We all have our favorites, that’s just natural, so when I was asked what one of my favorite assault rifles was, I had to answer that it without a doubt was the spunky little MP5. Made by Heckler and Koch, the MP5 now comes in a variety of closely-related models but, just for personal reasons, I like the MP5K.
Heckler and Koch has become one of Europe’s largest and most important firearms manufacturing company since the end of World War II. During the war they produced weapons for the Third Reich, but now their line of semi-automatic and fully automatic rifles are in use by many of the free world’s military forces, with most of them going into those specialized units having to deal with counter-terrorism issues.
The weapon’s success was based on the popular G3 rifle, which was the standard NATO weapon for many years. Since the 1960s, the G3 formed the basis for the MP5 sub-machine gun. The weapon was designed to fire the standard 9mm Parabellum round. It uses the same roller and inclined ramp locking system as the original G3, yet the MP5 has increased safety features not found on the original rifle.
Unlike other sub-machine pistols or sub-machine assault rifles, the MP5 fires from a closed bolt, where the breech lock is in the forward position when the trigger is pulled through so there is nothing in the internal parts to disturb the aim. It’s a sweet weapon to use, both in the semi-automatic mode and the full automatic mode of some later models.
The MP5 first stepped into the spotlight when it was used by the SAS during the hostage rescue at Iran’s embassy in London in 1980. It has been used by specialized law enforcement and military units now in more than 50 countries, and it is established as one of the world’s preeminent sub-machine guns. More than 120 model variants are available in order to address the diverse needs and various tactical requirements. Its unique modular design and the variety of buttstock options, sight mounts and various other accessories, all make the weapon highly desirable.
The primary versions of the MP5 are the MP5A2 with its fixed buttstock and the MP5A3 with its sliding metal strut stock. The MP5A4 and A5 models are basically the same as the other models, but have the addition of a three-round fully-automatic burst capability.
The MP5SD is a suppressed version for counter-terrorist work and, unlike most other silenced weapons, it does not require the use of subsonic ammunition for effective sound suppression. Using an integral wet technology all aluminum or stainless steel suppressor, it conforms to the normal length and profile of the standard MP5.
The MP5Ks take suppressors as well, but they also have a folding stock for ease of use in tight urban environments or for concealability under outer garments. They have also been used by the U.S. Secret Service. At only 12.8 inches in length, they are most easily recognizable by the small fore-grip under the front of the barrel.

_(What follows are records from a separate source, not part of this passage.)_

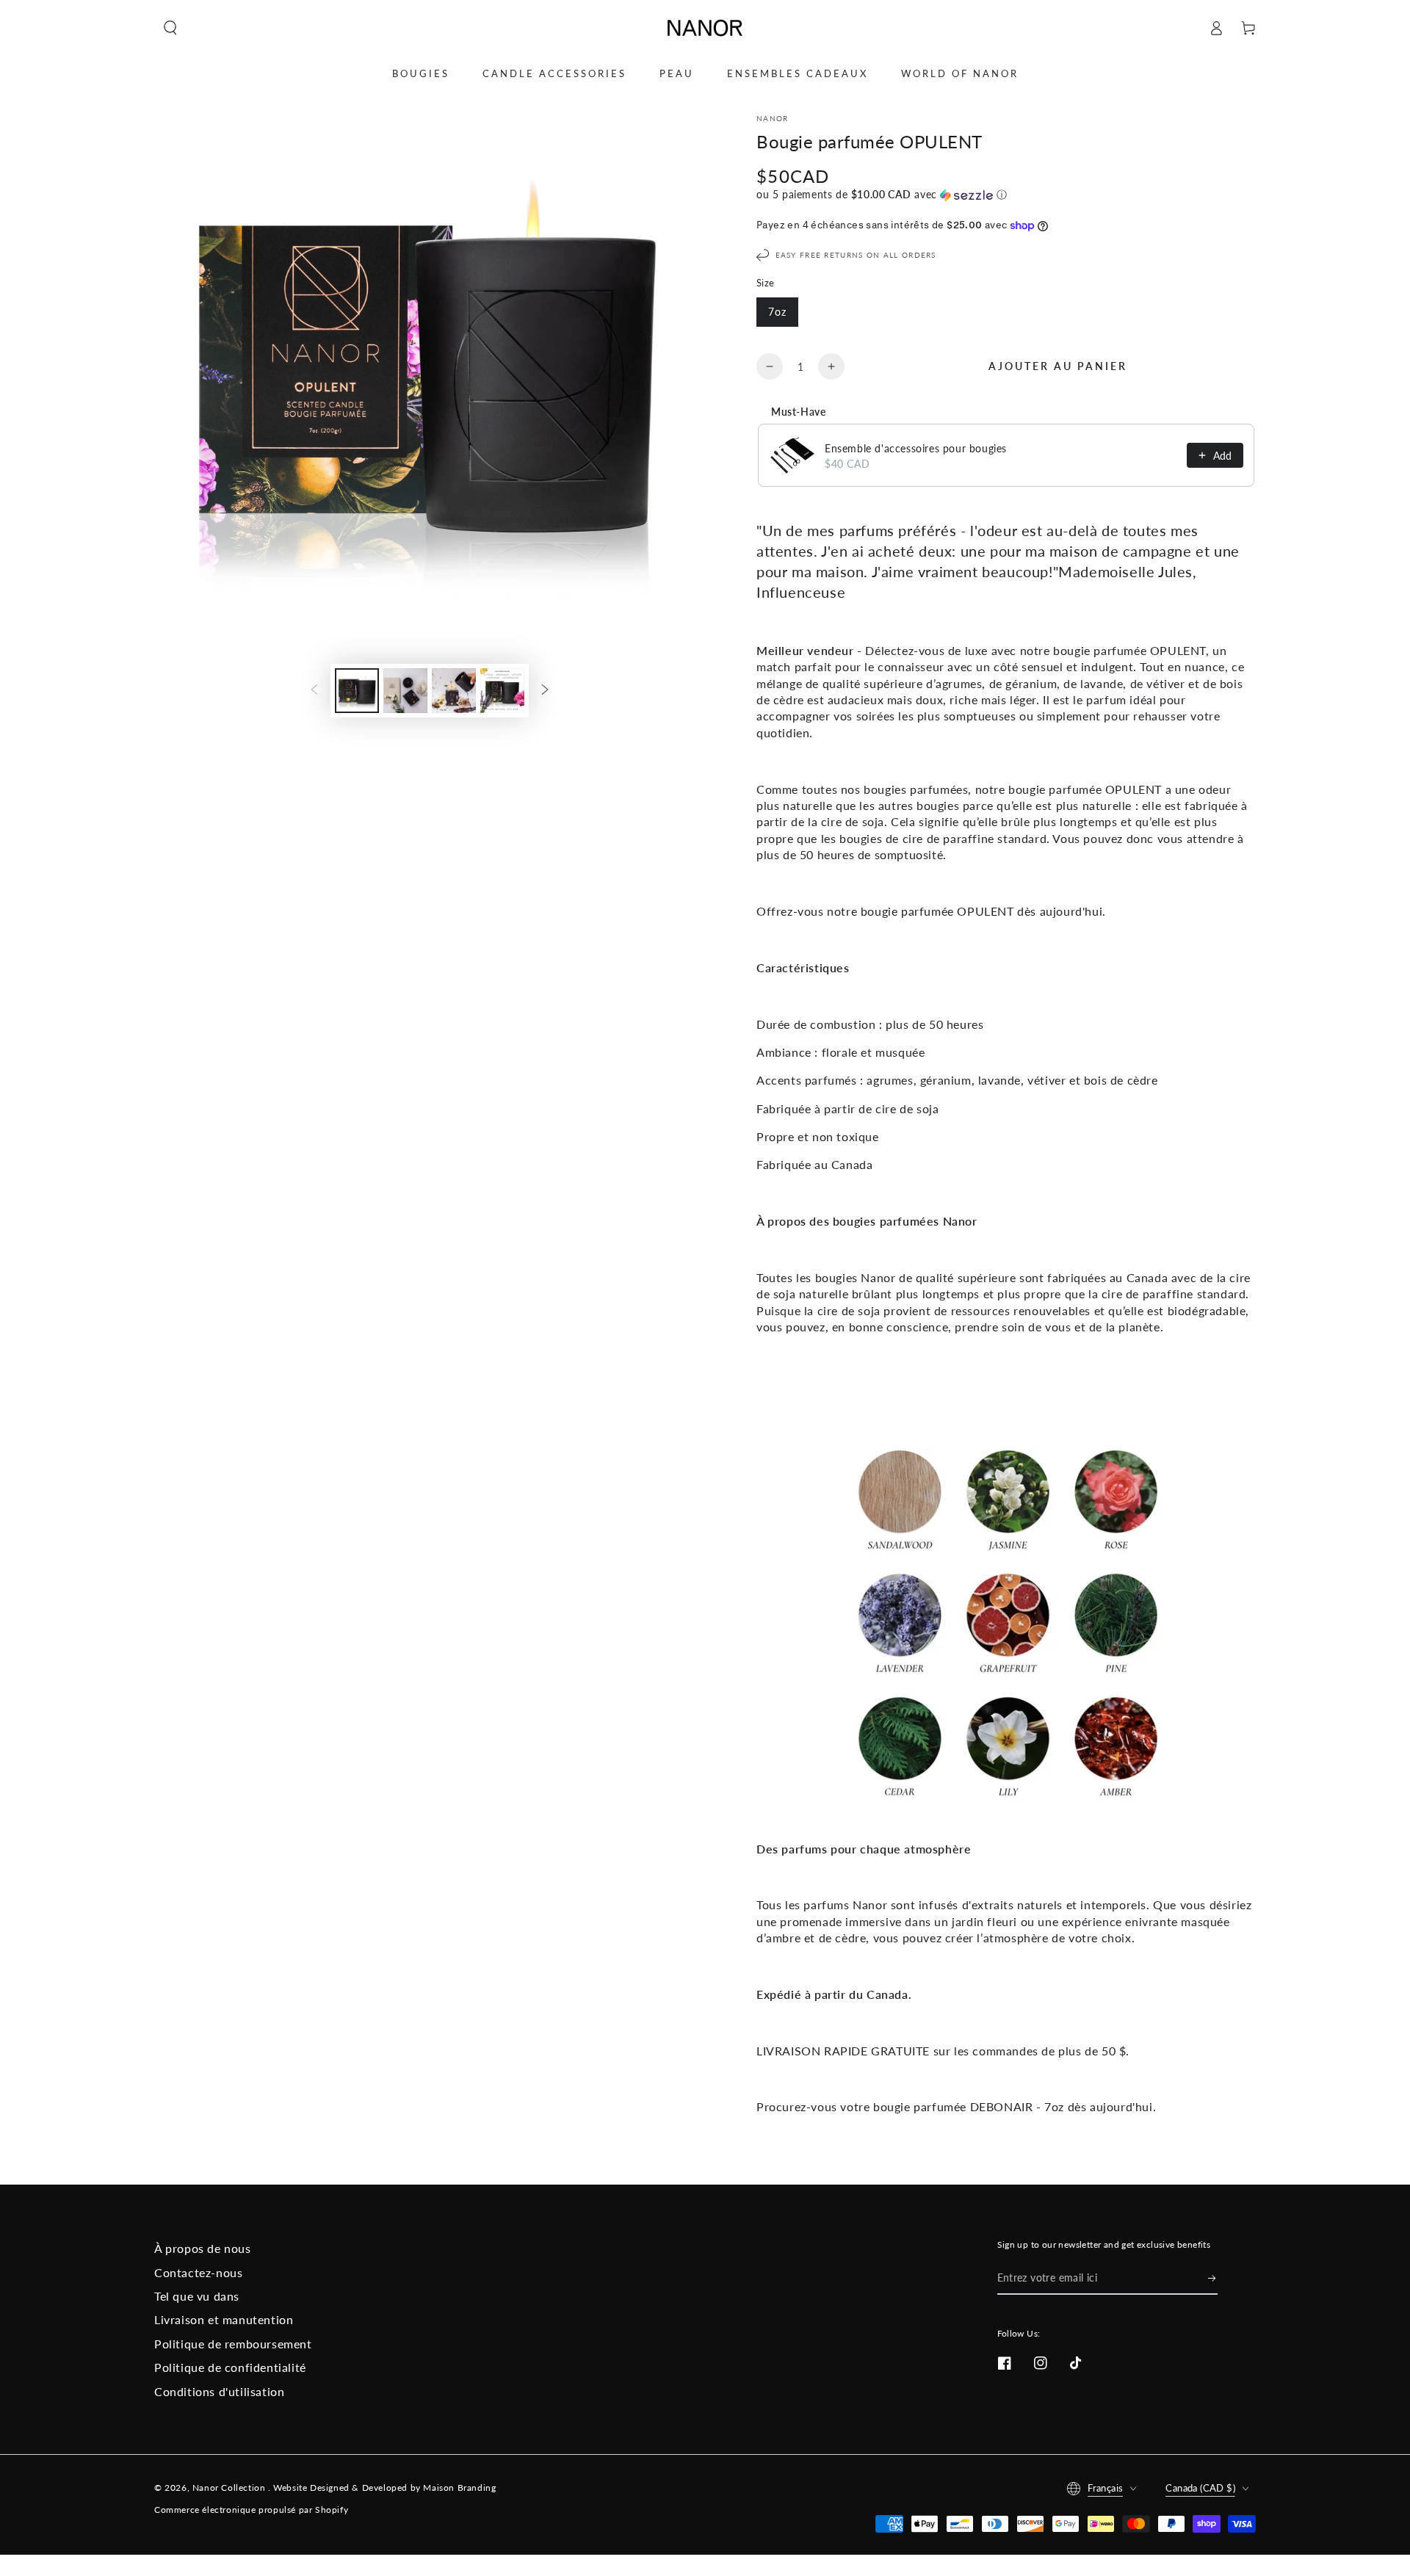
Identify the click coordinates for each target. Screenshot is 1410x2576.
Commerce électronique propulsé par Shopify (251, 2509)
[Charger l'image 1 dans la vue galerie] (357, 690)
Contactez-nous (198, 2272)
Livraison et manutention (223, 2319)
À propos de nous (202, 2248)
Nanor (772, 118)
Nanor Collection (230, 2487)
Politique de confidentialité (230, 2367)
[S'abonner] (1213, 2278)
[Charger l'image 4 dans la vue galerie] (502, 690)
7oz (777, 311)
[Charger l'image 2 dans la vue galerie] (405, 690)
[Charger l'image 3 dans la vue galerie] (454, 690)
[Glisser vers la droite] (545, 690)
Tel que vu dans (196, 2296)
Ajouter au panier (1057, 366)
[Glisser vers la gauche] (314, 690)
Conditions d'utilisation (219, 2391)
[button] (170, 28)
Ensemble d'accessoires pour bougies (916, 448)
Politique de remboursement (233, 2344)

The MP5N model was designed exclusively for the navy and have found wide acceptance within our own SEAL Team units. They were produced to be “marinised” for use in saltwater environments and can be fully submerged and still able to be fired.
The German GSG-9 counter terrorism units all carry various models of the MP5. It has a standard muzzle velocity of 1,312 feet per second and a rate of fire at 800 rounds per minute. Most magazines carry between 15 to 30 rounds, but some have been converted to carry 50 rounds. In order to satisfy U.S. law enforcement requirements, Heckler and Koch introduced the MP5 chambered for the 10mm round, followed by other versions chambered for .40 Smith and Wesson and .45 Colt rounds. That MP5SF is a single-fire weapon with semi-automatic only configurations to satisfy Americans without a class three license.